El cine de Terry Gilliam es terreno abonado para la frustración. La inventiva visual del que fuera miembro de los Monty Python es tan apabullante que casi nunca suele estar a la altura de sus relatos, que tienden al barroquismo estético, a la acumulación de ideas y a una cierta dispersión.

Aun así, aun con sus inevitables irregularidades, ¿quién no se ha sentido fascinado por las extravagantes Miedo y asco en Las Vegas, Tideland o El rey pescador? Por no hablar, claro, de ese díptico de genuina ciencia ficción distópica que conforman Brazil y 12 monos, que vendría ampliarse ahora con The Zero Theorem, donde la sombra del George Orwell de 1984 se cierne sobre Qohen Leth (al que da vida un desfasado Christopher Waltz), un genio informático que debe resolver una fórmula matemática para determinar si la vida tiene sentido.

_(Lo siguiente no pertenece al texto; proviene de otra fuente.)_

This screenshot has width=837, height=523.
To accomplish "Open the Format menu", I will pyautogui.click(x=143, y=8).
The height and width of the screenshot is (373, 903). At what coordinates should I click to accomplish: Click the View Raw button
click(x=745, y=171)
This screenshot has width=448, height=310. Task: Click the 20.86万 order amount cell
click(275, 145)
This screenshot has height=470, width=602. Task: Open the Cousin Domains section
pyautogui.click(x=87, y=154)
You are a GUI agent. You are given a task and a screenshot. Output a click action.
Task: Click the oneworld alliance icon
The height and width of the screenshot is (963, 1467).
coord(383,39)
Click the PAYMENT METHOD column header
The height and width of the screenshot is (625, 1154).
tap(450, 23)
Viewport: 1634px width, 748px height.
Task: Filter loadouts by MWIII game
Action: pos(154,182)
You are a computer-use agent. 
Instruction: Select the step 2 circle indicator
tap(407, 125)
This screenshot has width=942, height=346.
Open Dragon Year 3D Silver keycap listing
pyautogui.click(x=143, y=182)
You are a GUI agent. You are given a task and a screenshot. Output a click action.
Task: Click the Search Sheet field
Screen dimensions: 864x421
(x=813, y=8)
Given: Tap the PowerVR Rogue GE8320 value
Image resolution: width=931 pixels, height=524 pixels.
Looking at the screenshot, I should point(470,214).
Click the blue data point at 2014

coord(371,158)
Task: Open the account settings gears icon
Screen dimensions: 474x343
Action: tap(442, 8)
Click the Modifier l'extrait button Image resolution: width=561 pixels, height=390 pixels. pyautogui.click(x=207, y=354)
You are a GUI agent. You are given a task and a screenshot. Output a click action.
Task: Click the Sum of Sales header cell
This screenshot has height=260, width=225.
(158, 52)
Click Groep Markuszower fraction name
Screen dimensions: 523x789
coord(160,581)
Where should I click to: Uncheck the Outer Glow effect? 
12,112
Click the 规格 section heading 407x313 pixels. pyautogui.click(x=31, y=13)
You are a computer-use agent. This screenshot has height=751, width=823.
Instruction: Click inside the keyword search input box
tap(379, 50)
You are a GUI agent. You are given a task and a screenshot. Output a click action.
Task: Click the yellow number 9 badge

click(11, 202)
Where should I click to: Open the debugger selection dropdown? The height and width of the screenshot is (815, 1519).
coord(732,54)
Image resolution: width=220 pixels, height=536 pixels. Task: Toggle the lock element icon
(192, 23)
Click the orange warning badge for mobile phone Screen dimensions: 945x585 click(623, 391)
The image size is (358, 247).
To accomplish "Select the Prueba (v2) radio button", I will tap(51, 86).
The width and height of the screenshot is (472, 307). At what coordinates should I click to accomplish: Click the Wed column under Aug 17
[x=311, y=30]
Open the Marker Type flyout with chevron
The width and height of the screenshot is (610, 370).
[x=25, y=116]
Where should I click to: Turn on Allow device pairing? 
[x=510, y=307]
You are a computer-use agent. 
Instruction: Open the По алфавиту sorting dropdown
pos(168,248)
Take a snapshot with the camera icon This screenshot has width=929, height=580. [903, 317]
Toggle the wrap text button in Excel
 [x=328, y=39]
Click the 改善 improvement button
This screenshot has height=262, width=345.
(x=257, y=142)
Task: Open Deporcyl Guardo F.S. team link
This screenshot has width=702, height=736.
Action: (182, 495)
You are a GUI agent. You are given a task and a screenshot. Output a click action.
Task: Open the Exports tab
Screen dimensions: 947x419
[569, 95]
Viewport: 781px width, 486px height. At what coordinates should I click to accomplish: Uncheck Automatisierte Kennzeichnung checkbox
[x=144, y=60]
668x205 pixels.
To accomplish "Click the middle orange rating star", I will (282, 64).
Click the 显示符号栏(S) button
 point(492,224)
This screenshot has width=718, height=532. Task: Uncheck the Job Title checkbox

La película, que transcurre en un futuro mecanizado aún más dominado por la burocracia y las jerarquías que nuestro presente, sobresale por el tratamiento chillón del color, por la ingeniosa (e irónica) tecnología futurista (impagables esos anuncios que persiguen a los viandantes por la calle) y por el minimalismo escénico; no en vano, prácticamente toda la acción transcurre en una capilla quemada, en la que Qohen vive y trabaja.

Lastrada, en cambio, por una narración errática y por un discurso moral-político un tanto simplista, The Zero Theorem acaba resultando una experiencia tan llamativa como agotadora; una obra menor en la trayectoria de su autor, pero ciento por ciento propia del universo Gilliam.